Bengali scientists nail down antibiotic-resistant ‘Superbugs’

Antibiotics provide effective treatment for a wide variety of infections and illnesses. Sir Alexander Fleming, a Scottish researcher, is credited with the discovery of penicillin in 1928. The introduction of penicillin in the 1940s, which began the era of antibiotics, has been recognized as one of the greatest advances in therapeutic medicine. The discovery of penicillin changed the world of medicine enormously. With its development, infections that were previously severe and often fatal, like bacterial endocarditis, bacterial meningitis, and pneumococcal pneumonia, could be easily treated.

However, the rise in the number of ‘Superbugs’ which are strains of bacteria, viruses, parasites, and fungi that are resistant to most of the antibiotics and other medications commonly used to treat the infections they cause, is a major cause of global concern. The danger of antibiotic resistance superbugs is that treatable illnesses, such as pneumonia, tuberculosis, urinary tract infections, skin infections or minor infections could become incurable. 

Multi-drug resistant bacteria - triggered by rampant and injudicious use of antibiotics - are on the rise.

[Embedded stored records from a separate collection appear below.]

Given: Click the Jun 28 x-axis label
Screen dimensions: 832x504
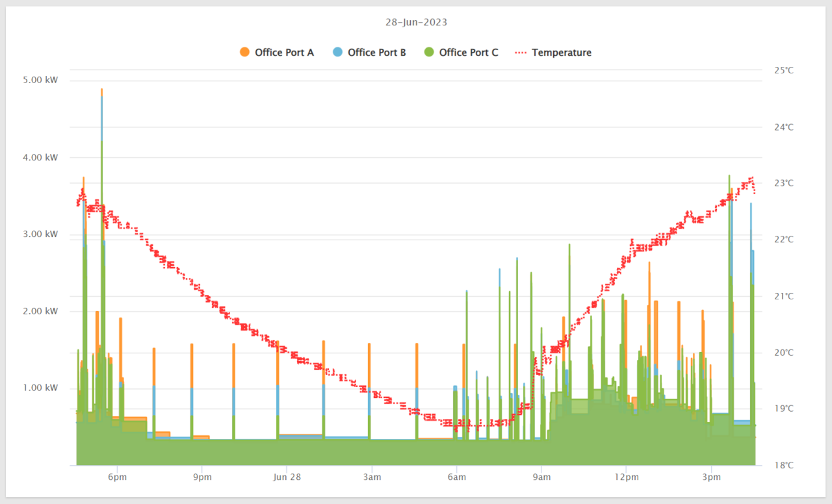Looking at the screenshot, I should pos(287,477).
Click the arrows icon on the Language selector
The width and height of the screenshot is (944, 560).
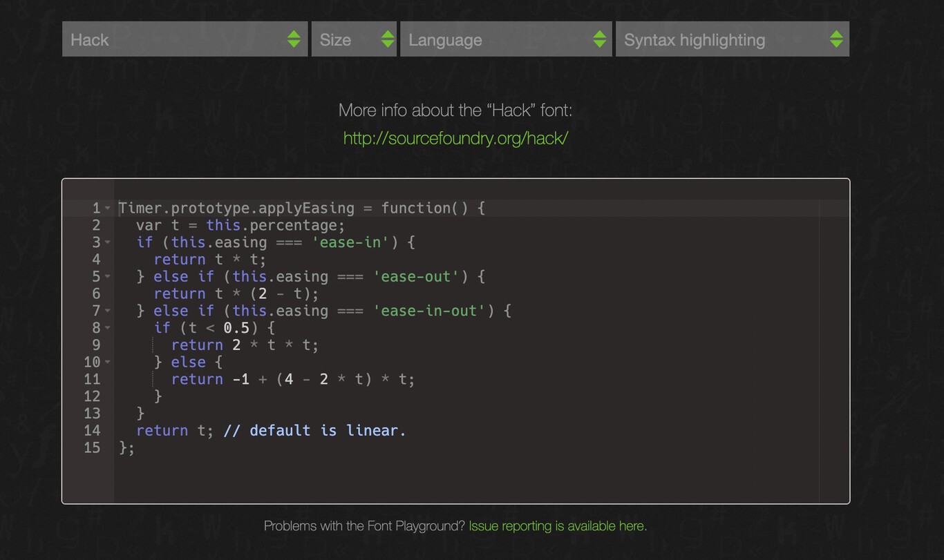[x=598, y=39]

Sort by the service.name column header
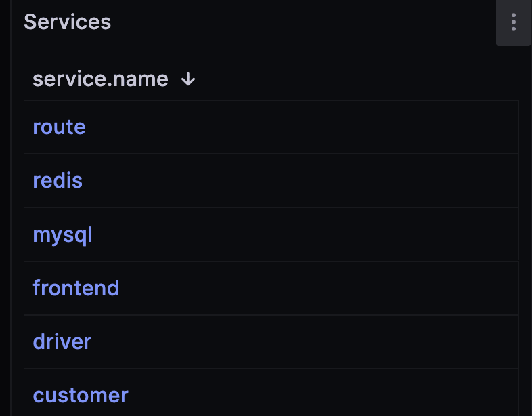click(113, 79)
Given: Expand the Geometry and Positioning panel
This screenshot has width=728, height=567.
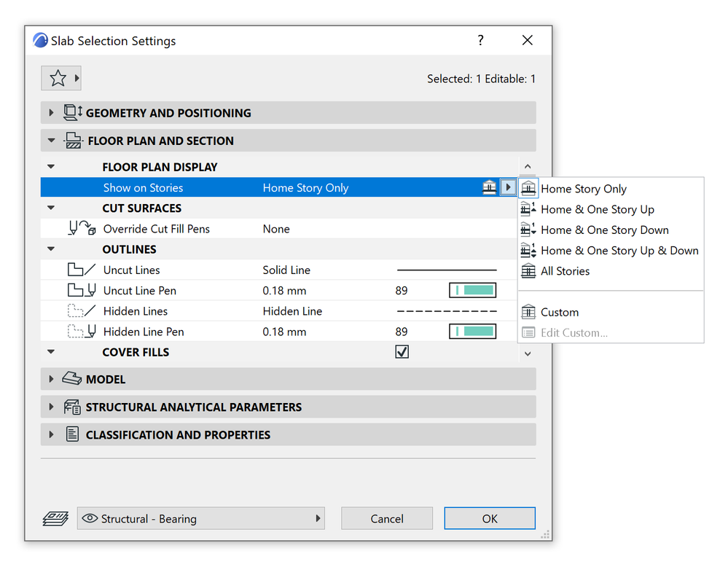Looking at the screenshot, I should pos(51,113).
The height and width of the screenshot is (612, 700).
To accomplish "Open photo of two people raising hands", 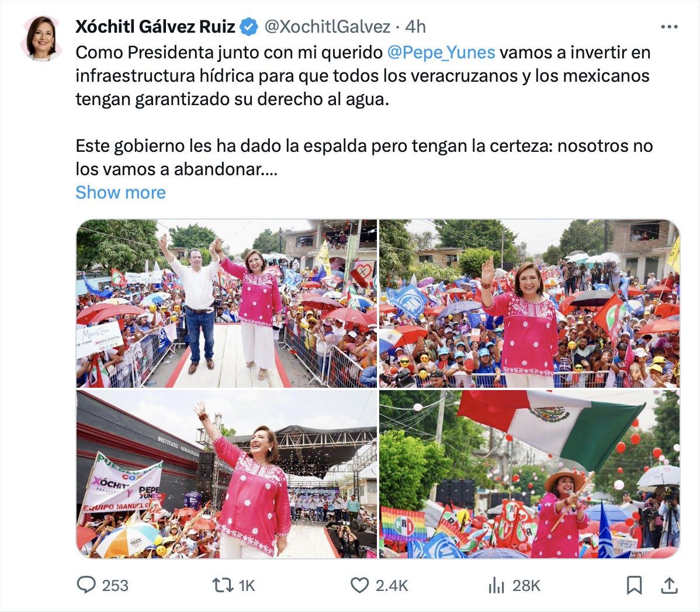I will (227, 303).
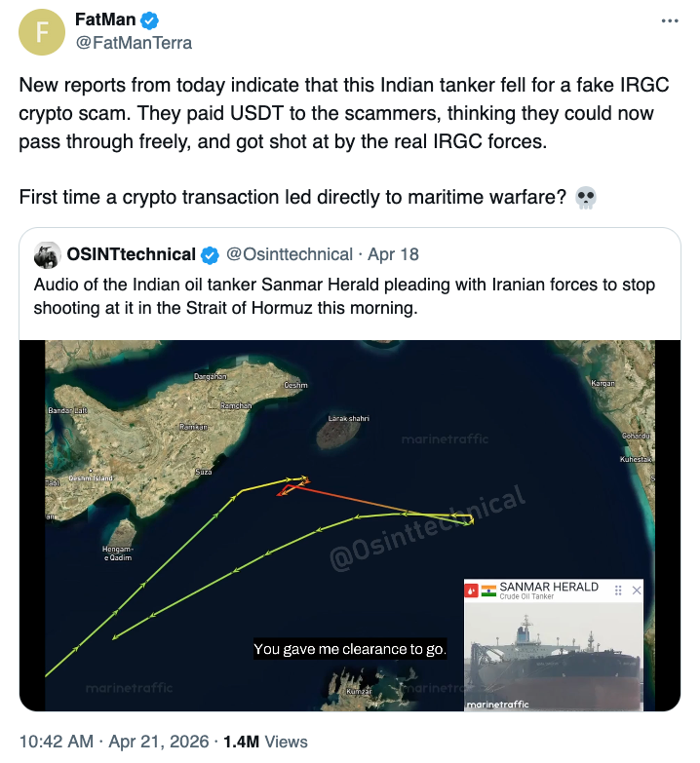Open the quoted tweet text about Sanmar Herald
Image resolution: width=700 pixels, height=763 pixels.
coord(343,296)
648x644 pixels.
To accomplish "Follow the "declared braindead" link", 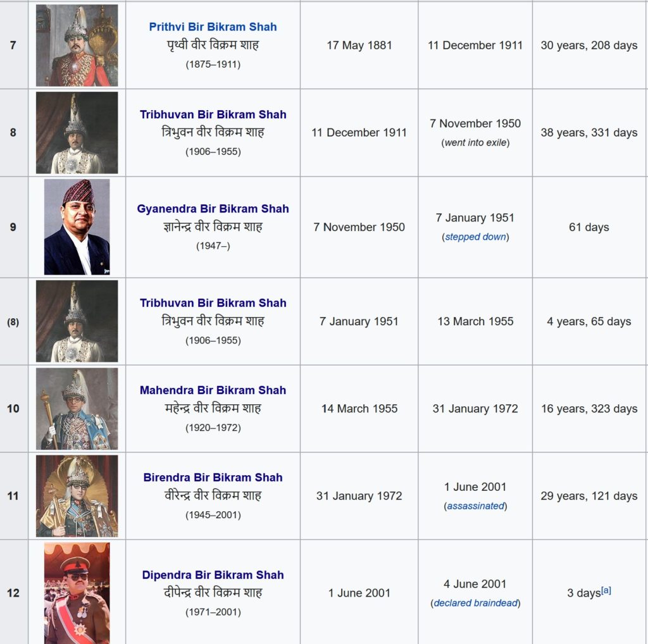I will [x=475, y=604].
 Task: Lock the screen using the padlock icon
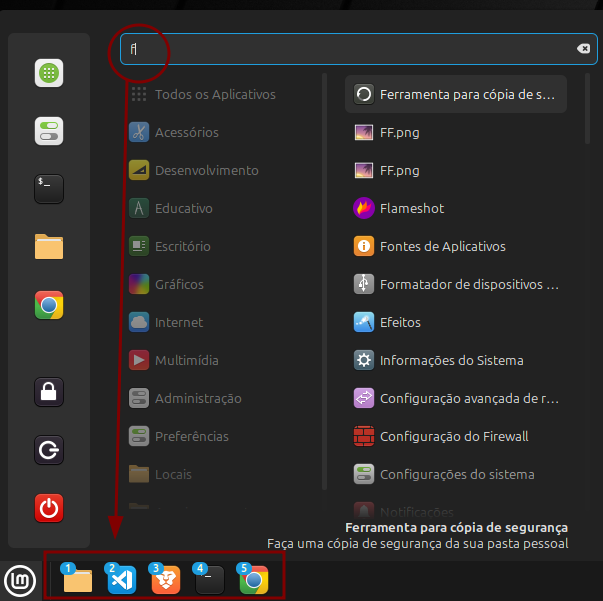(x=49, y=392)
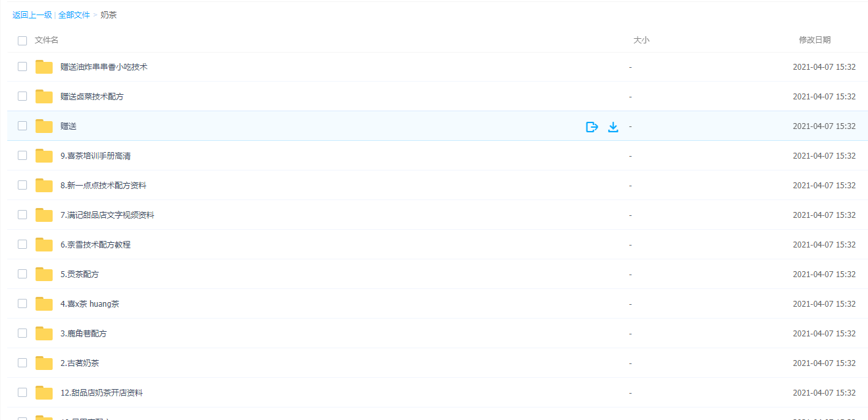
Task: Sort by 文件名 column header
Action: (47, 40)
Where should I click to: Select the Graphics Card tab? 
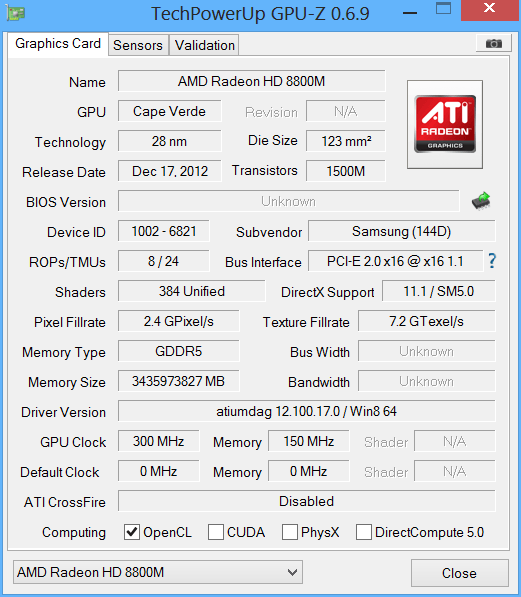pos(58,44)
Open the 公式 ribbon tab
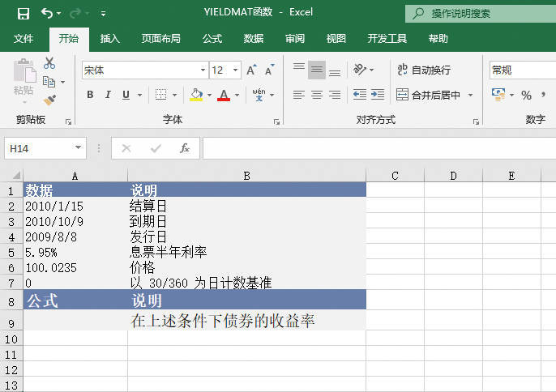 (212, 39)
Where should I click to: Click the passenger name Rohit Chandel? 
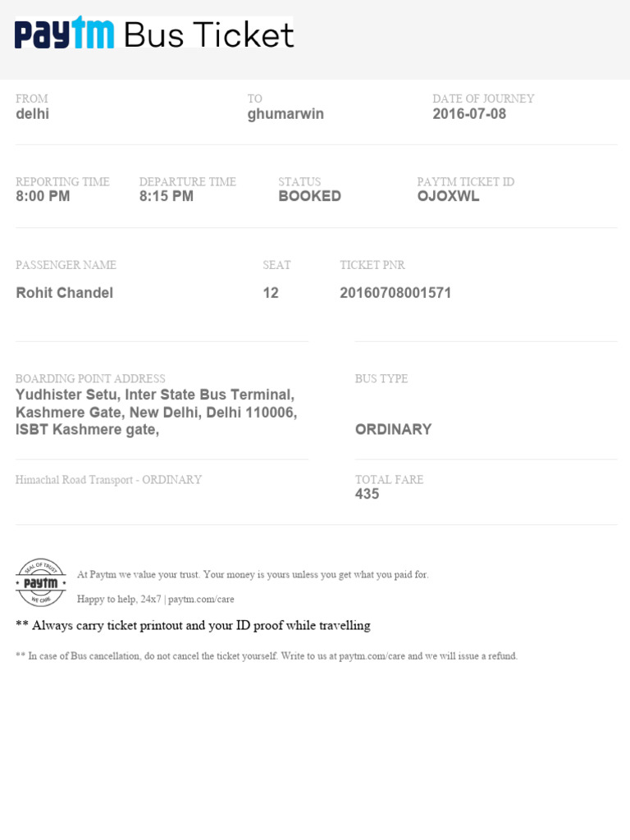65,293
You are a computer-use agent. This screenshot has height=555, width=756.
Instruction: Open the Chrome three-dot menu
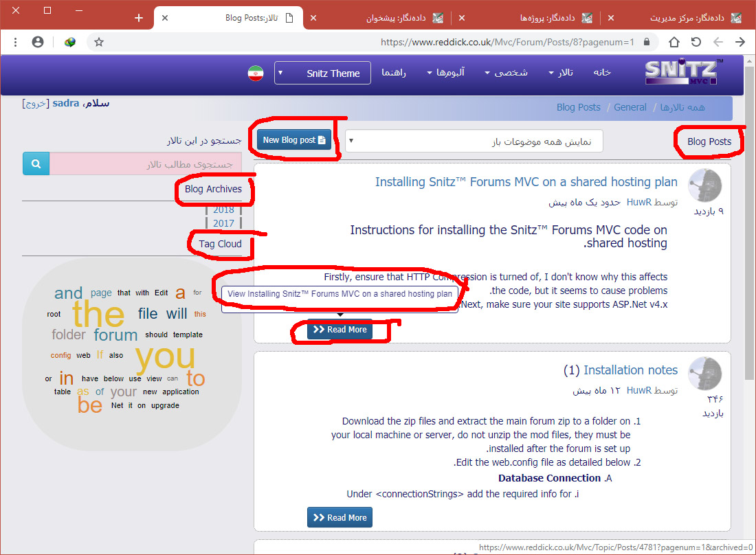point(15,42)
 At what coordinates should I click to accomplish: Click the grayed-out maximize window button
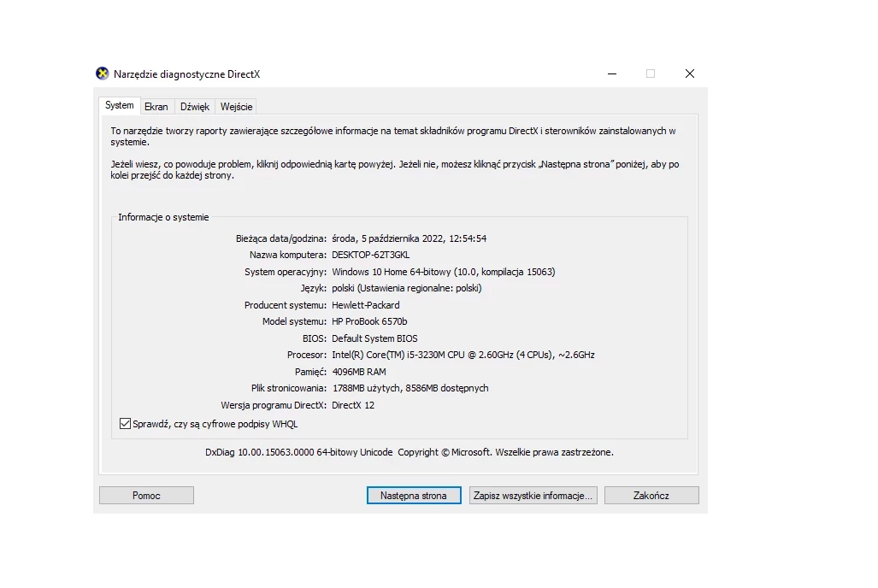pyautogui.click(x=651, y=74)
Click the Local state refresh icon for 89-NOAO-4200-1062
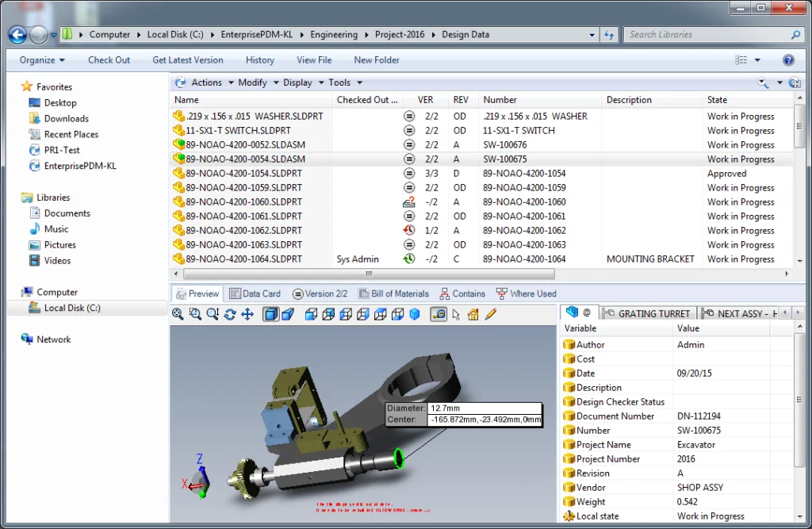The image size is (812, 529). [x=409, y=230]
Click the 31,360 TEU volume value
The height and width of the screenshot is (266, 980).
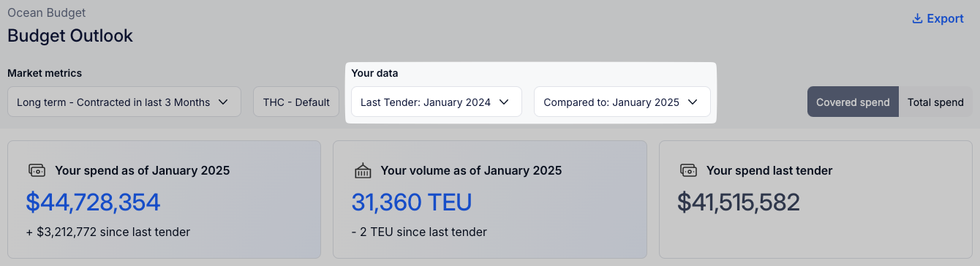point(412,202)

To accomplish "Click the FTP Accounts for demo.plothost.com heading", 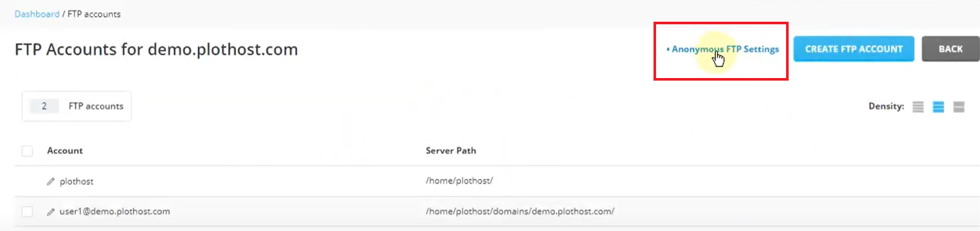I will point(156,49).
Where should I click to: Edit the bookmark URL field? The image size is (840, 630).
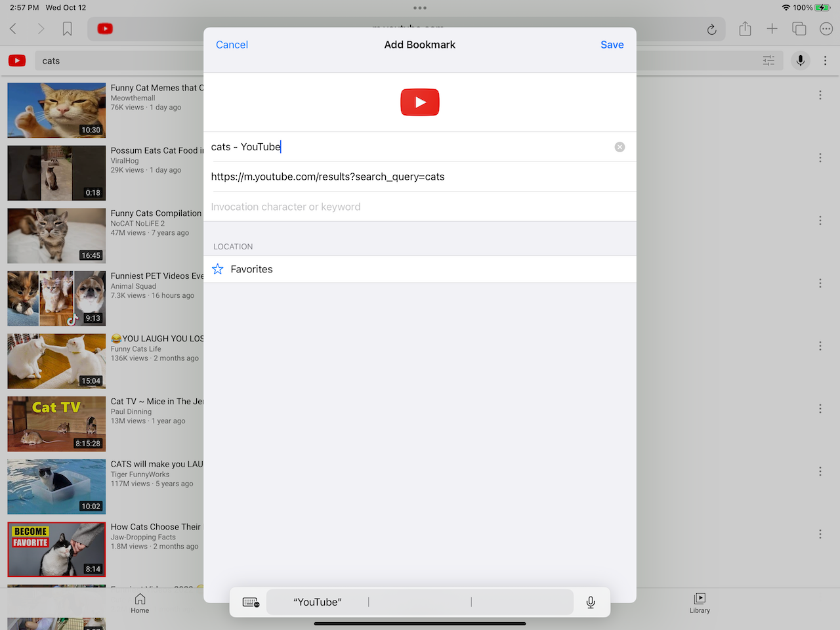[x=420, y=177]
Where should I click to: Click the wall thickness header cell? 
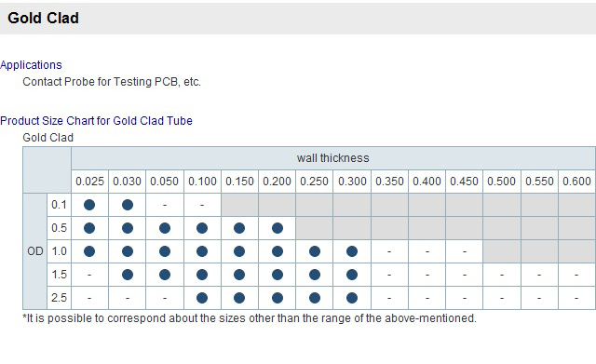pos(333,158)
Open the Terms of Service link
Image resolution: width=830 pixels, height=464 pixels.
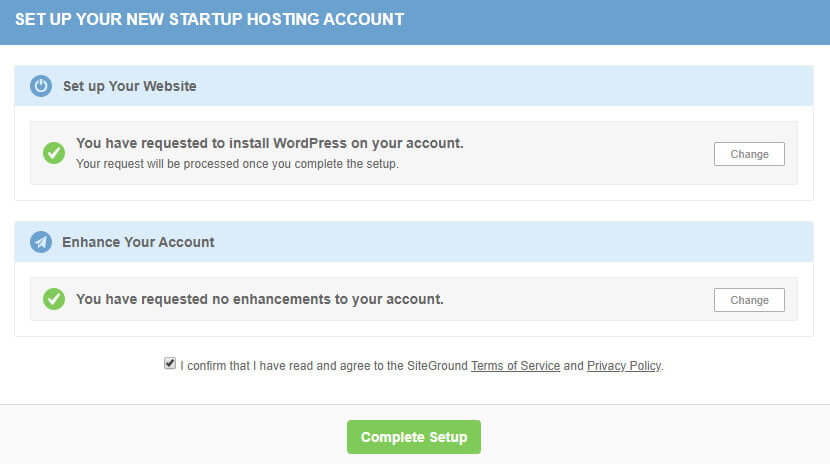click(515, 366)
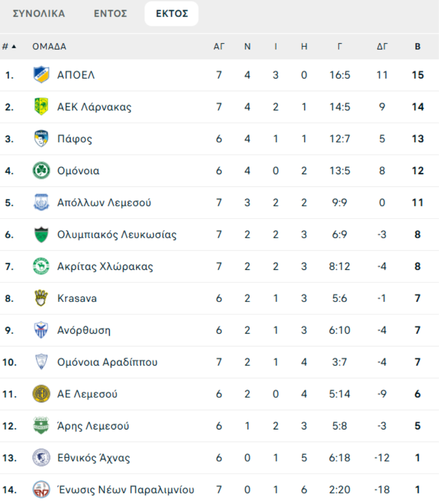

They're affecting more than half of the patients across hospitals and can lead to a crisis unless measures are taken immediately to identify the bacteria and regulate the prescription of antibiotics. Antimicrobial resistance is a growing public health concern around the world. Resistance has emerged even to newer and more potent antimicrobial agents like Carbapenems. The rapid spread of multi-drug-resistant bacteria and the lack of new antibiotics to treat infections caused by these organisms pose a rapidly increasing threat to human health. Drug resistance (antimicrobial resistance) is a naturally occurring phenomenon that can be slowed, but not stopped. Over time, germs such as bacteria, viruses, parasites, and fungi adapt to the drugs that are designed to kill them and change to ensure their survival. This makes previously standard treatments for some infections less effective, and sometimes ineffective. Researchers continue to evaluate how these germs develop resistance. They also study how to diagnose, treat and prevent antimicrobial resistance.

Recently, a team of seven scientists including three Bengali researchers made a breakthrough in identifying the superbug. The team comprising Dr. Souvik Bhattacharya, chief researcher of the project from the Department of Molecular Biosciences and LaMontagne Center for Infectious Diseases, the University of Texas at Austin along with Dr. Madhumita Bhattacharya of the Technical University of Munich, Augsburg, Germany, Anjan Kumar Nandy Senior Research Scientist at Department of Physical Sciences, Indian Institute of Science Education and Research, Kolkata, Dylan M Pfannenstiel, Undergraduate Assistant, the University of Texas at Austin (UT), Yunesahng Hwang, Graduate Research Assistant Molecular Biosciences, College of Natural Sciences, the University of Texas at Austin, Khang Ho, Graduate student of the University of Texas at Austin and Dr. Rasika M. Harshey, Professor, Molecular Biosciences at the University of Texas at Austin, started working on the common E.coli bacteria in 2019. 

In a study titled, ‘Efflux-linked accelerated evolution of antibiotic resistance at a population edge,’ the team explains that efflux is a common mechanism of resistance to antibiotics and efflux itself promotes a phenomenon called ‘adaptive resistance,’ in which many bacterial swarms display an accumulation of antibiotic-resistance mutations (ARMs). High efflux is linked to the downregulation of DNA repair and is therefore mutagenic. The team discovered the process of ‘necro signalling’ where dead cells of an E. coli swarm population release a periplasmic protein AcrA that binds to the outer membrane protein TolC of live cells within the same population. This binding acts as a signal to increase the activity of efflux pumps which contributes to the establishment of adaptive resistance to various antibiotics. So, the scientists realized they needed to work on inhibitors that aim to decrease the evolvability of antibiotic resistance. 

Each of the team members individually carried out extensive experiments on 16,000 specimens and they all concluded that the way to target efflux and decrease its evolvability to antibiotic resistance is to use two sets of medicines simultaneously – one would be the usual antibiotic and the other medicine would be targeted to destroy the functionality of ‘influx pump.’ Scientists have found enzyme inhibitors to work very well in these cases. An enzyme inhibitor is a molecule that binds to an enzyme and blocks its activity. The research team is happy with the results and is hopeful that new medicines will be available to tackle superbugs shortly that will save billions of lives globally.